March 2, 2017: DOL Proposes 60-Day Delay of Fiduciary Rule
Following the orders of President Trump, the Department of Labor investigated the rule and its potential effects on consumer choice in savings, publishing the following in the Federal Register on March 2, 2017:
This document proposes to extend for 60 days the applicability date defining who is a “fiduciary” under the Employee Retirement Income Security Act (ERISA) and the Internal Revenue Code of 1986 (Code), and the applicability date of related prohibited transaction exemptions including the Best Interest Contract Exemption and amended prohibited transaction exemptions (collectively PTEs) to address questions of law and policy.
The final rule, entitled Definition of the Term “Fiduciary;” Conflict of Interest Rule—Retirement Investment Advice, was published in the Federal Register on April 8, 2016, became effective on June 7, 2016, and has an applicability date of April 10, 2017. The PTEs also have applicability dates of April 10, 2017. The President by Memorandum to the Secretary of Labor, dated February 3, 2017, directed the Department of Labor to examine whether the final fiduciary rule may adversely affect the ability of Americans to gain access to retirement information and financial advice, and to prepare an updated economic and legal analysis concerning the likely impact of the final rule as part of that examination.

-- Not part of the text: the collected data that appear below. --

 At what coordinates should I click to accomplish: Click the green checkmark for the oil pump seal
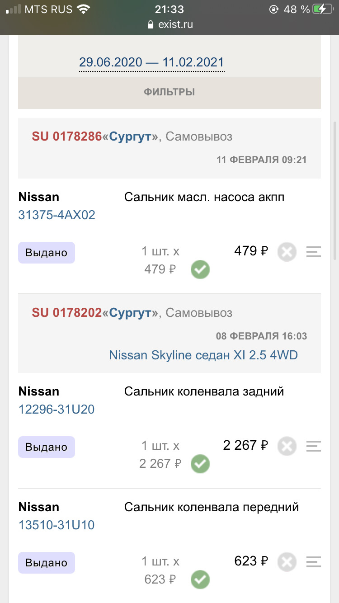click(200, 269)
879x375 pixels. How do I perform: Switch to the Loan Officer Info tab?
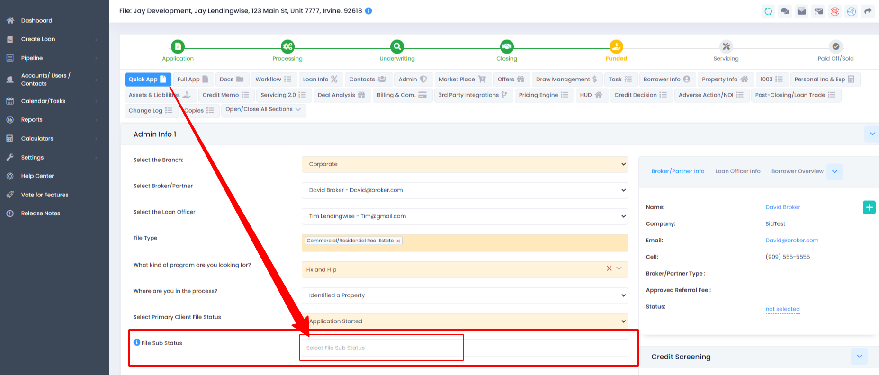[x=737, y=171]
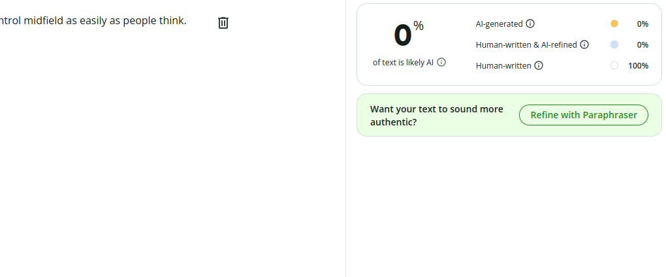666x277 pixels.
Task: Select the Human-written & AI-refined label
Action: [x=526, y=44]
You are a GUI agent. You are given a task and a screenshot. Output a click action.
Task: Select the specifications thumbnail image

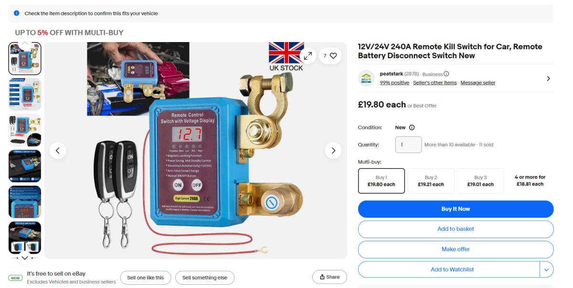click(25, 94)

This document invites comments on the proposed 60-day delay of the applicability date, on the questions raised in the Presidential Memorandum, and generally on questions of law and policy concerning the final rule and PTEs. The proposed 60-day delay would be effective on the date of publication of a final rule in the Federal Register.

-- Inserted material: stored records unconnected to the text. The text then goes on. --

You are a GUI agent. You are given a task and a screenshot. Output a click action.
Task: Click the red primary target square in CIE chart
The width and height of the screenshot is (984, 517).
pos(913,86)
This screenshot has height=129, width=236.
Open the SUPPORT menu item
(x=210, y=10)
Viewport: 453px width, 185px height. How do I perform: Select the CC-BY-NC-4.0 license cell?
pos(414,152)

Comments on the proposal to delay the applicability should be submitted by March 17, 2017, and comments on the examination described in the President’s Memorandum should be submitted on or before April 17, 2017.
The original regulation setting in motion the fiduciary rule has already been challenged in the courts by the U.S. Chamber of Commerce, Indexed Annuity Leadership Council, and American Council of Life Insurers with little avail. However, this delay will allow the DOL time to review and possibly modify or rescind the fiduciary rule as directed by the White House memorandum.
According to the National Law Review, the Office of Management and Budget changed the designation of “not economically significant” to “economically significant,” noting that the fiduciary rule regulation is one that is expected to have an impact of $100 million or more on the economy in at least one year.
The DOL estimated in its initial publication of the fiduciary rule that the rule could result in potential gains for IRA investors of $33-$36 billion over the first 10 years. Although the impact of a 60-day delay is uncertain, the DOL noted the 60-day delay “could lead to a reduction in those estimated gains of $147 million in the first year and $890 million over 10 years using a three percent discount rate.” However, the DOL also noted that the delay would avoid the potential of two significant regulatory changes that could disrupt the marketplace if the fiduciary rule takes effect on April 10, 2017 as planned and then subsequently is revised or rescinded as recommended in the White House memorandum.
Fiduciary Rule and HSAs
One of the less talked about parts of the Fiduciary Rule is the regulation’s effects on health savings accounts (HSAs). With HSAs becoming part of a larger retirement strategy, this potential rule will affect how people save for long-term healthcare costs.